Recently we ran into NABox disabling collection on two of our clusters. It didn't do them both at the same time, several days apart. We are trying to trouble shoot what would cause this? We are running NABox version 4.0.10 and Harvest 25.05.1. Our other 3 clusters plus our storage grid all continued to collect without issue. Our data partition is only about 50% full currently so we didn't run out of space. NABox is deployed with 4vcpus and 8GB of RAM. Looking back at the NABox Health dashboard I don't see anything that stands out as a resource issue. Any ideas where else we can look to see what caused these to disable? Also, is there a way to configure an alert if a cluster stops collecting?
#NABox stopped collecting several clusters.
1 messages · Page 1 of 1 (latest)
Hi @fiery tree can you grab a support bundle and upload to https://upload.nabox.org/gixa-japu-feyo Which cluster/poller stopped? Hopefully the log files shed light on what happened. Depending on how long ago this happened though, the log files may have rolled and obscured the reason
will do
uploaded, the clusters that stopped were fas8300-02 and c400-01. c400-01 was the latest one to stop.
thanks!
Hi @fiery tree unfortunately, the log files did roll and all I see are you pollers happily running. If this happens again, please try to grab a support bundle closer to when the pollers die. In terms of creating an alert when the pollers stop, try using poller_status 1=up 0=down
@echo forum no worries, appreciate you taking the time to take a look! As for the poller_status option, does this go in one of the harvest configuration files? I looked for some documentation for it and only found it mentioned in the release notes for harvest 24.08.0.

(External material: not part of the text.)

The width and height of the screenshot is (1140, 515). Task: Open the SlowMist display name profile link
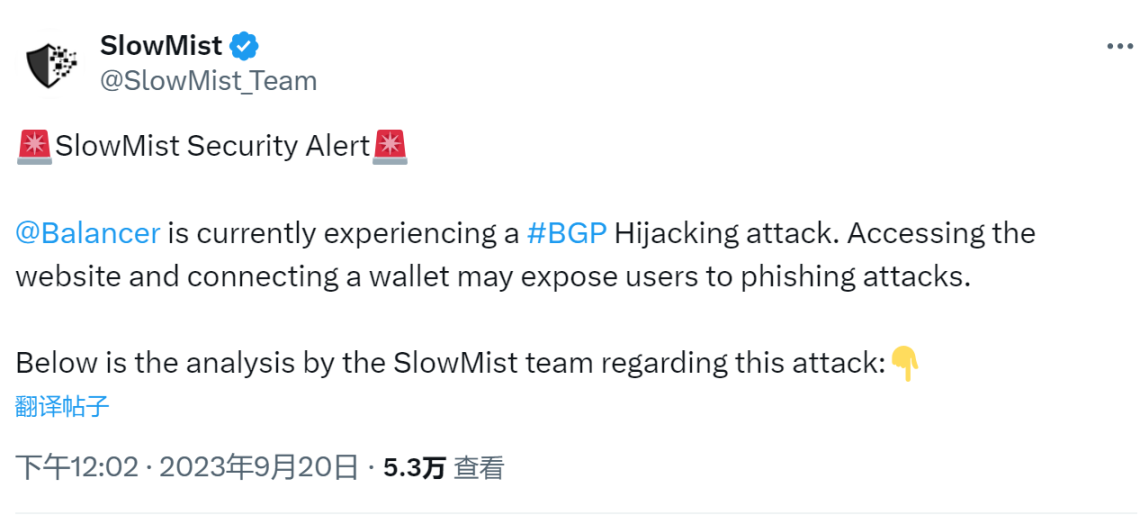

poller_status is one of the Prometheus metrics that Harvest exports. You would use this metric to setup a Prometheus alert in your alert_rules.yml Since you're using Nabox, another way to handle the poller up/down alert would be to use alertmanager (available via http://nabox-ip/am) with the existing Prometheus metric named up @distant ingot do you have any documentation or examples on how to setup an alert for a down poller?